[Document section]:
Start of Block

Benedetta Baldin

Paul Bostaph reveals more about him joining Slayer

Author Benedetta Baldin - 26.4.2026

Paul Bostaph, the drummer for Slayer and Kerry King, was asked how he created his trademark “relentless tom-and-snare rolls” in an interview with Drumtalk, the video podcast hosted by German drummer and videographer Philipp Koch, as per Blabbermouth. These rolls were initially heard on his 1994 debut Slayer studio album, “Divine Intervention”.

Well, that was a long time ago. But that was also the first album that I did as the new drummer of Slayer. So I put a lot of time into working hard to improve my playing, to be the drummer that Slayer needed, because the drummer that they had [before I joined], Dave Lombardo, is a great drummer. You just don’t come into a band like that — I didn’t; I didn’t wanna come into a band like that, filling in for a drummer like Dave, not trying to be him — nobody will ever be him; he’s his own drummer; he’s a great drummer — but trying to be the best drummer I can be and give the fans what they expect.

I was a fan myself, so I kind of already knew [what the fans would want to hear]. So I go back to when Nicko McBrain replaced Clive Burr[in Iron Maiden]. I was a big Clive Burr fan [and a] big Maiden fan, but when Nicko came in, when you put that needle on the record, which there was a record, you put the needle on the record and you’re, like, ‘Okay, come on, man. Come on. Just don’t let me down.’ And, boom, the intro for ‘Where Eagles Dare’ comes on, you’re, like, ‘Yes!’ So that expectation in myself, in that moment, made me go, ‘Dude, you have to work hard, because if you just try to be the drummer you are, that they accepted to be in the band, it’s not good enough.’

It took a year for us to work on [‘Divine Intervention’] and record it. So I told myself I had one year to improve. At the beginning of that year, I was the same drummer, but at the end of the year — if you saw me at the beginning of the year and you heard me at the end of the year, you’d go, ‘Whoa, what happened?’ So I worked really hard to try to achieve that. The bottom line is the more you practice, the better you’re going to get. Period. If you practice with the band for four hours, or however long that is, but if you show up early and you practice for an hour before the band gets there, you put five hours in of drumming a day.

And on top of that, for thrash metal or for heavy metal, nothing can replace the intensity of playing with your band. So if you practice by yourself all the time, there’s an intensity level to that. But when you go and you play with the band, that becomes way bigger. So nobody’s ever gonna practice after the band is done. You wanna go home. You shouldn’t be going, ‘Well, I can play for two more hours after band practice.’ You should probably have put all your effort into the music, and then it’s time to go home. So the idea is get there early, if you can. Get there early, even if it’s a half hour. Work on the ideas during that you have, [that] you’re playing during your songs.

I would always record rehearsals with Slayer, and I would take the tapes home and I’d listen to them, and I would hear something I was trying to do, and sometimes it would just fall flat on its face, but I would know that there was an idea there that I hadn’t played before that would work with what the guitar riffs were doing. The band didn’t practice on the weekends, so on the weekends, I stayed back and I practiced by myself and worked on all those ideas. And then when Monday came around, when we started practicing again, I was able to nail parts and they became signature parts.

End of Block

[Supplied data]:
Start of Block

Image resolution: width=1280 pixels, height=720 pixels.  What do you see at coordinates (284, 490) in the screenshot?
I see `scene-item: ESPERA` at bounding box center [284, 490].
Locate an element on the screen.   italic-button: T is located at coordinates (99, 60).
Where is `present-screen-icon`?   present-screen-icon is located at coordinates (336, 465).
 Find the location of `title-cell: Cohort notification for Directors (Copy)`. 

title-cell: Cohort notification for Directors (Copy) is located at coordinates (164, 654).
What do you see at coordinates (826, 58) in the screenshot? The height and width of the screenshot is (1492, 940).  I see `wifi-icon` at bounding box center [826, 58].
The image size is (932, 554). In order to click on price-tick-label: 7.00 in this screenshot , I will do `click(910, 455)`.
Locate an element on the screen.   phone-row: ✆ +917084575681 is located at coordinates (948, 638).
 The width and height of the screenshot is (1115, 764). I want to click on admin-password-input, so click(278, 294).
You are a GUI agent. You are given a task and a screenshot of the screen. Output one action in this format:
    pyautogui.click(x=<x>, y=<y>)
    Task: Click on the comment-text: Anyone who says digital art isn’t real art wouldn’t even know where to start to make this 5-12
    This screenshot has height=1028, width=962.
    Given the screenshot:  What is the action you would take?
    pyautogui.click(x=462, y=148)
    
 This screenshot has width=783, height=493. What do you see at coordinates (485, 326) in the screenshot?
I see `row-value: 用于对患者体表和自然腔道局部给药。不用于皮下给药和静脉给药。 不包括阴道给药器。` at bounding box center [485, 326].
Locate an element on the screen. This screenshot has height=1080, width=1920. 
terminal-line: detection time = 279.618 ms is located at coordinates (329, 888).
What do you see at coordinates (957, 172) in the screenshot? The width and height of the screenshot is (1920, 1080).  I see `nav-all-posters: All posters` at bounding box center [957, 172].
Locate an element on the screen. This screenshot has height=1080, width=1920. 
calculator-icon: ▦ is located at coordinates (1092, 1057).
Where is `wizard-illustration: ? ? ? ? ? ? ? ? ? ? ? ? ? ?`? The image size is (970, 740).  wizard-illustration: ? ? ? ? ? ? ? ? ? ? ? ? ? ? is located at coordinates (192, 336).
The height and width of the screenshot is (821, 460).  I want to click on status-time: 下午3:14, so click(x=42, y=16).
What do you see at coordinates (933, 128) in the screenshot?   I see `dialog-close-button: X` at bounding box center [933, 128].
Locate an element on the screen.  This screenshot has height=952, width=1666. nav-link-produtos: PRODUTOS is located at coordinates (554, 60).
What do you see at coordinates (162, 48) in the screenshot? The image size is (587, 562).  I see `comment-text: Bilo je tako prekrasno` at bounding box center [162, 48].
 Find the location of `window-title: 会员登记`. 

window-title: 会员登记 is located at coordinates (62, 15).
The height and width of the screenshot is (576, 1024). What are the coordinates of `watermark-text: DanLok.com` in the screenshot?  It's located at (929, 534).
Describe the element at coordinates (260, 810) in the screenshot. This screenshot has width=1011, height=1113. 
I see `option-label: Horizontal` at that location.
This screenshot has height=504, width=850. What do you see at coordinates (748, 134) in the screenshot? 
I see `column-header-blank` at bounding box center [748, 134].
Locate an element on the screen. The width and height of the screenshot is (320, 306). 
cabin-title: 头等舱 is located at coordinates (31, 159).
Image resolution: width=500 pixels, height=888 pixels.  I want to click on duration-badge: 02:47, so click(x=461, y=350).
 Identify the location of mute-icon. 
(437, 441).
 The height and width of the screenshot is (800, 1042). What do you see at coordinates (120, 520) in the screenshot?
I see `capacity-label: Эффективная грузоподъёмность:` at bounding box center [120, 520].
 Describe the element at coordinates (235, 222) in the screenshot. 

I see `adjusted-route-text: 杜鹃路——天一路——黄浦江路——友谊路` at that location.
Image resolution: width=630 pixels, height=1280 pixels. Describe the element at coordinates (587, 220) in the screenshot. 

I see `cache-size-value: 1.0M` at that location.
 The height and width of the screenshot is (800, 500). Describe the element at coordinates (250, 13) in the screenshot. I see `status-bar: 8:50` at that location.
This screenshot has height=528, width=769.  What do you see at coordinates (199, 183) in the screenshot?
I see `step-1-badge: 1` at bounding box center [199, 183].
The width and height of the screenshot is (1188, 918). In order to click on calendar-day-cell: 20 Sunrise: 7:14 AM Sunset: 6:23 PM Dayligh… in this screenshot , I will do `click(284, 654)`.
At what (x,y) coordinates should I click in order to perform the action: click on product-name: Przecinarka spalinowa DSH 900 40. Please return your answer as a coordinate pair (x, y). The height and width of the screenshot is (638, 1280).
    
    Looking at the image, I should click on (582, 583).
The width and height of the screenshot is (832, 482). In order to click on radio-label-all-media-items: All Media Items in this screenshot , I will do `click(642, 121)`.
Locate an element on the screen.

End of Block

[What you are asked to do]:
Continue the article about Paul Bostaph joining Slayer, starting right after its last sentence.

[Task answer]:
And I worked really hard on that. So some of the stuff that happened on that record was totally improvised — it just happened. I was, like, ‘Whoa.’ Like the end of ‘Dittohead’, the very end roll in ‘Dittohead’, I didn’t practice that. I had no idea what I was gonna do, and it just happened, and I was just, like, ‘Whoa, I want that drum fill. That’s cool.’ And that happened in the recording studio. So some of the stuff in that record was not planned out, and there was other stuff that was planned out. So as far as the long drum fills and stuff like that, part of that has to do with playing with the band and knowing what fits with that band.

Also, before we did that record, I did some touring with them and played their old songs, and some of their current songs from the record before. So I didn’t need to play exactly what the other drummer played, what Dave played. I didn’t have to try to be him, but when you listen to a Slayer song, they have a certain sound, and phrasing is what’s important. So if you phrase something or you put it in a place in a familiar spot that has a familiarity to what they played before, people will feel like it’s the same, but it’s different in some way.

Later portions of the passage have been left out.